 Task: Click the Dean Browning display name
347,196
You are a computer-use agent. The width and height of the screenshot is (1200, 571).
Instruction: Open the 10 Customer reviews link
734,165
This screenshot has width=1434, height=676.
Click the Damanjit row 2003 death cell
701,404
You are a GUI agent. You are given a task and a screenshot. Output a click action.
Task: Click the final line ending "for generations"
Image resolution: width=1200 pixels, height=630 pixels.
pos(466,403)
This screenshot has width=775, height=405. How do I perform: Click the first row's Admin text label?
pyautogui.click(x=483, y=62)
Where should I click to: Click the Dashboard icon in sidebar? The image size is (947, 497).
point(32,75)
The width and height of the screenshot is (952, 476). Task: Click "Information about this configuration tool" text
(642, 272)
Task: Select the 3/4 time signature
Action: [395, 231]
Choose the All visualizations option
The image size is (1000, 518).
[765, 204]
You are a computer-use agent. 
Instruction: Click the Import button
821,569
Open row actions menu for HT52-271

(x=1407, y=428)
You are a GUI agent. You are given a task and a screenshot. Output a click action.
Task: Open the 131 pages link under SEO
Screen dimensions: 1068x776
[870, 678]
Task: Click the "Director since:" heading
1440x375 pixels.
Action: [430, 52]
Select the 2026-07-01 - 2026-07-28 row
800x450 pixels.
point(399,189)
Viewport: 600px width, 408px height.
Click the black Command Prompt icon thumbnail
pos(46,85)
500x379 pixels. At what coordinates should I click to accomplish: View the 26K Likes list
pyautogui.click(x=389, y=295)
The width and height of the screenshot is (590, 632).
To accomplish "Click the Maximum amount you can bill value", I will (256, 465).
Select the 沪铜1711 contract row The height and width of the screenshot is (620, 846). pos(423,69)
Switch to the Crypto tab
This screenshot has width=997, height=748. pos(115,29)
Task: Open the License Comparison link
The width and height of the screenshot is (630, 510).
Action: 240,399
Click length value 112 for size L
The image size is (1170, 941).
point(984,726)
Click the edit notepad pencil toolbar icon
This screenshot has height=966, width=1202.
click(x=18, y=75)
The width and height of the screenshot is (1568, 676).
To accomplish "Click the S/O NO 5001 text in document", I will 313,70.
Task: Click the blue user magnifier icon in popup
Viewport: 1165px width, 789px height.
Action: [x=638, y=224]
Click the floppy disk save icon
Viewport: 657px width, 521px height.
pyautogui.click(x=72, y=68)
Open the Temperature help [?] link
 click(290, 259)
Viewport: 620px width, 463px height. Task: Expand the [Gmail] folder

---

Instruction - Copy the entries above word for word, reproducing every line as it appears.

Reply -
 Task: Click the Dean Browning display name
347,196
You are a computer-use agent. The width and height of the screenshot is (1200, 571).
Instruction: Open the 10 Customer reviews link
734,165
This screenshot has width=1434, height=676.
Click the Damanjit row 2003 death cell
701,404
You are a GUI agent. You are given a task and a screenshot. Output a click action.
Task: Click the final line ending "for generations"
Image resolution: width=1200 pixels, height=630 pixels.
pos(466,403)
This screenshot has width=775, height=405. How do I perform: Click the first row's Admin text label?
pyautogui.click(x=483, y=62)
Where should I click to: Click the Dashboard icon in sidebar? The image size is (947, 497).
point(32,75)
The width and height of the screenshot is (952, 476). Task: Click "Information about this configuration tool" text
(642, 272)
Task: Select the 3/4 time signature
Action: [395, 231]
Choose the All visualizations option
The image size is (1000, 518).
[765, 204]
You are a computer-use agent. 
Instruction: Click the Import button
821,569
Open row actions menu for HT52-271

(x=1407, y=428)
You are a GUI agent. You are given a task and a screenshot. Output a click action.
Task: Open the 131 pages link under SEO
Screen dimensions: 1068x776
[870, 678]
Task: Click the "Director since:" heading
1440x375 pixels.
Action: [430, 52]
Select the 2026-07-01 - 2026-07-28 row
800x450 pixels.
point(399,189)
Viewport: 600px width, 408px height.
Click the black Command Prompt icon thumbnail
pos(46,85)
500x379 pixels. At what coordinates should I click to accomplish: View the 26K Likes list
pyautogui.click(x=389, y=295)
The width and height of the screenshot is (590, 632).
To accomplish "Click the Maximum amount you can bill value", I will (256, 465).
Select the 沪铜1711 contract row The height and width of the screenshot is (620, 846). pos(423,69)
Switch to the Crypto tab
This screenshot has width=997, height=748. pos(115,29)
Task: Open the License Comparison link
The width and height of the screenshot is (630, 510).
Action: 240,399
Click length value 112 for size L
The image size is (1170, 941).
point(984,726)
Click the edit notepad pencil toolbar icon
This screenshot has height=966, width=1202.
click(x=18, y=75)
The width and height of the screenshot is (1568, 676).
To accomplish "Click the S/O NO 5001 text in document", I will 313,70.
Task: Click the blue user magnifier icon in popup
Viewport: 1165px width, 789px height.
Action: [x=638, y=224]
Click the floppy disk save icon
Viewport: 657px width, 521px height.
pyautogui.click(x=72, y=68)
Open the Temperature help [?] link
 click(290, 259)
Viewport: 620px width, 463px height. Task: Expand the [Gmail] folder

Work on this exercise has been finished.